Par Ali El Hadj Tahar

Si dans les premiers livres l’auteur se contente de faire allusion aux injustices coloniales de manière indirecte, tout en insistant sur les valeurs et la culture nationales pour signifier que l’Algérie ne peut être définitivement spoliée, la Guerre d’Indépendance est abordée plus explicitement dans Un été africain.

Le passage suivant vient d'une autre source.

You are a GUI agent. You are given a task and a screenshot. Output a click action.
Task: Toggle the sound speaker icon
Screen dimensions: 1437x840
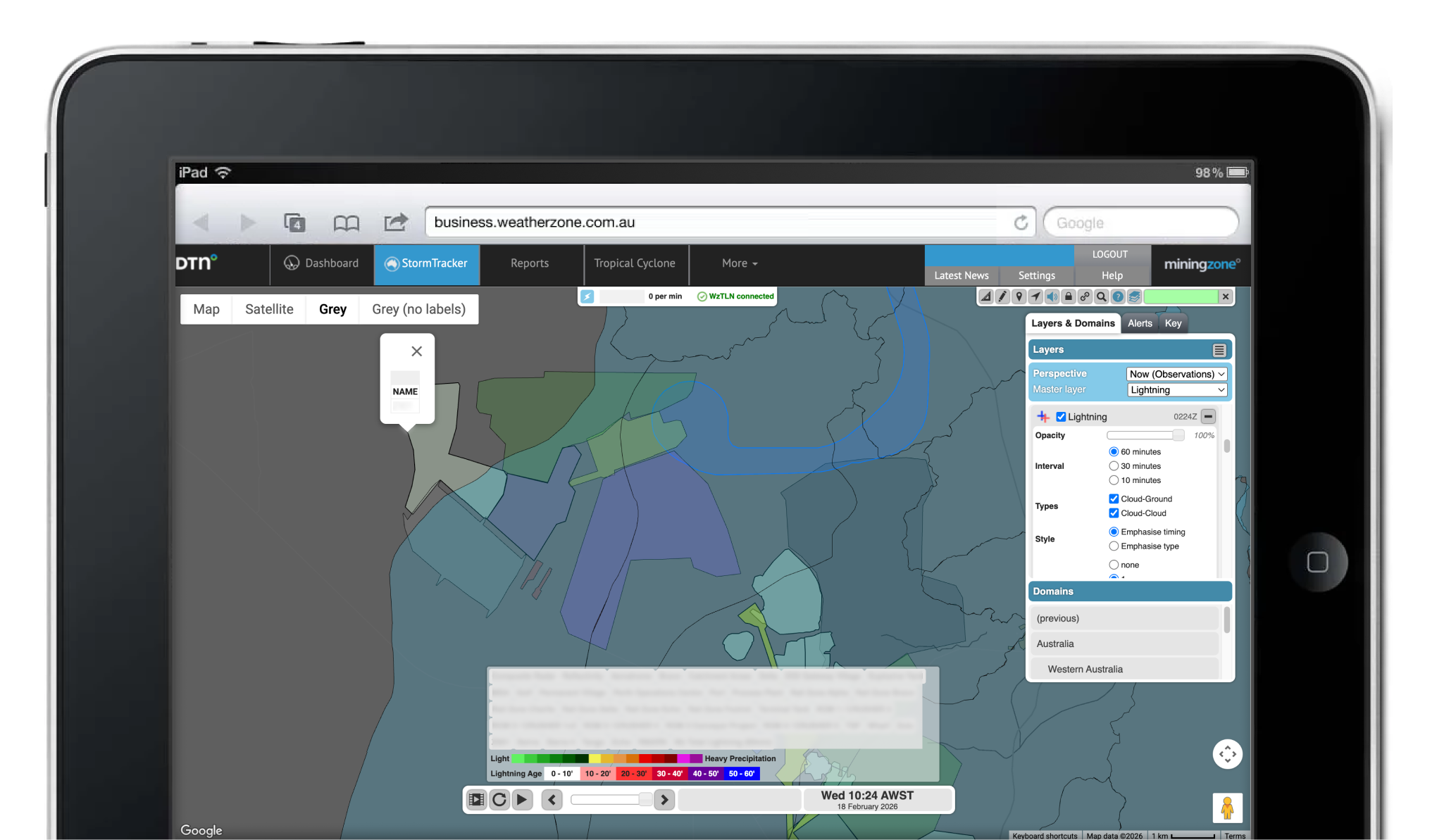click(x=1052, y=297)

Le contenu de ce roman compte parmi les raisons qui pousseront la police coloniale à accuser Dib d’activités subversives et de l’expulser en France, en 1959. Sensible à la dimension humaine du socialisme et de son idéal social et anti- impérialiste, l’auteur entreprend plusieurs voyages dans les pays de l’Est, qui fournissaient alors une aide substantielle à la Révolution algérienne. Sa position anticolonialiste est bien affichée dans Qui se souvient de la mer, roman publié en 1962 et qui dresse un sombre tableau du colonialisme.

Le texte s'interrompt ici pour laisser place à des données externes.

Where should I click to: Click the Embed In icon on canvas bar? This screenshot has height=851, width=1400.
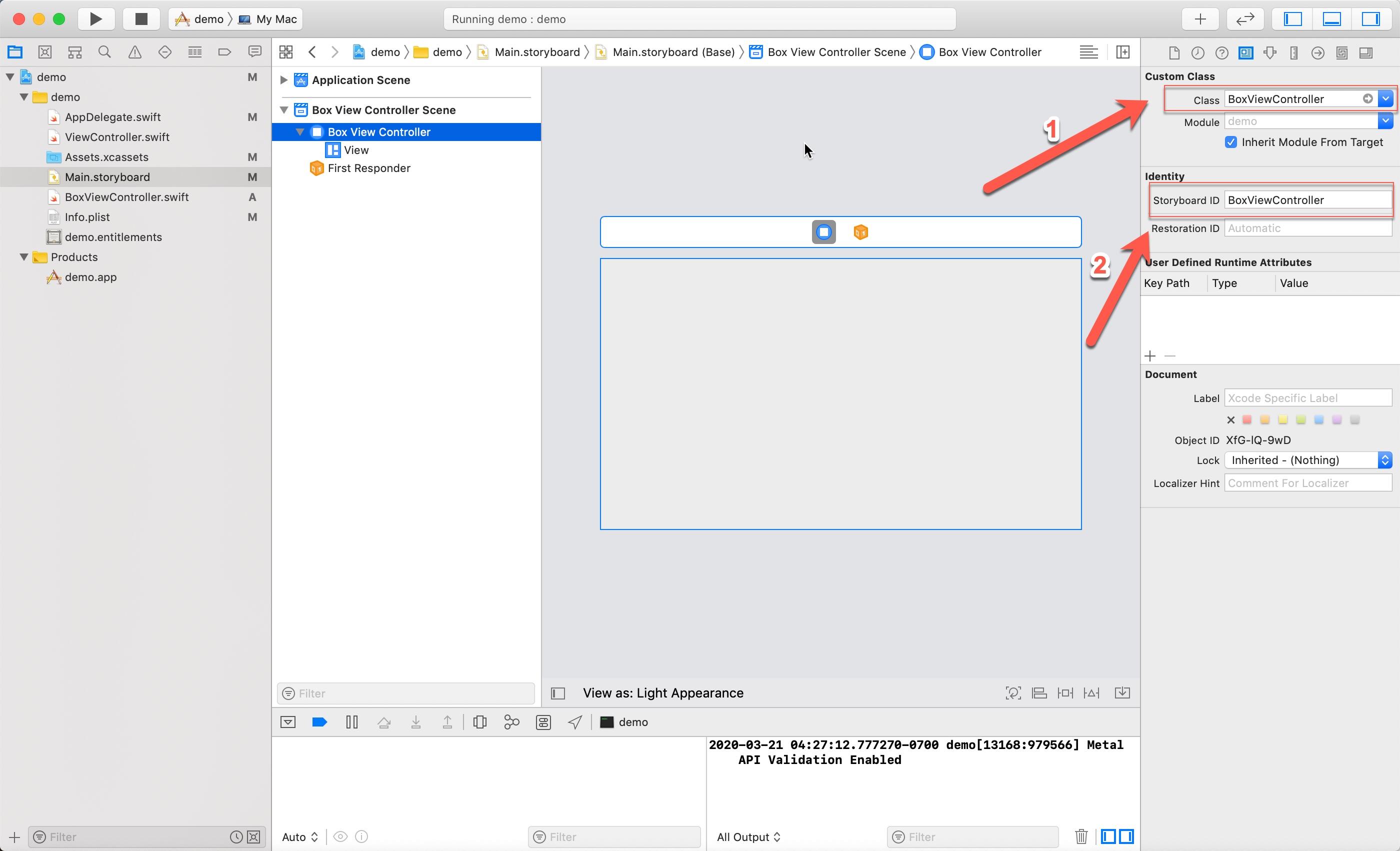click(1122, 692)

Dans les premières œuvres post-indépendance, notamment Cours sur la rive sauvage (1964), La danse du roi (1968), Dieu en Barbarie (1970), «Le maître de chasse» (1973), et des recueils de poèmes Formulaires (1970) et Omnéros (1975), l’écrivain amorce une nouvelle étape littéraire, et rompt avec le réalisme et la lisibilité pour un style plus abstrait. L’écriture est moins linéaire, de plus en plus poétique et philosophique. Dib explique ce changement de thématique et d’écriture par le fait que l’arrachement de l’Indépendance a rendu caduque le réalisme social qui caractérisait son œuvre, et ses sujets à caractère nationaliste. « Je dois ajouter, en ce qui me concerne, que tant que l’Algérie était une colonie, je pensais et je le pense toujours, qu’un écrivain doit accomplir un devoir envers son pays en affirmant sa personnalité, en posant la revendication de son pays et de son peuple », disait Dib en 1999. Il explique son ancienne thématique, disant : « Le devoir de nommer l’Algérie, de la montrer. Ce devoir équivalait à une sorte d’acte de foi, il suffisait de nommer les gens, de montrer comment ils sont physiquement, de montrer leurs comportements, la nature qui les entoure. Cela suffisait à l’époque de décrire un paysage algérien pour faire acte de foi et amener l’Algérie à l’existence littéraire […]. Mais à partir du moment où l’Algérie est devenue indépendante, j’ai pensé que l’écrivain étant indépendant lui-même, son devoir n’était plus de présenter son pays et ses revendications, mais de se livrer à une réflexion plus personnelle. Elle doit, de ce fait, porter sur les problèmes plus intérieurs de l’écrivain d’une part, et de la société d’autre part. »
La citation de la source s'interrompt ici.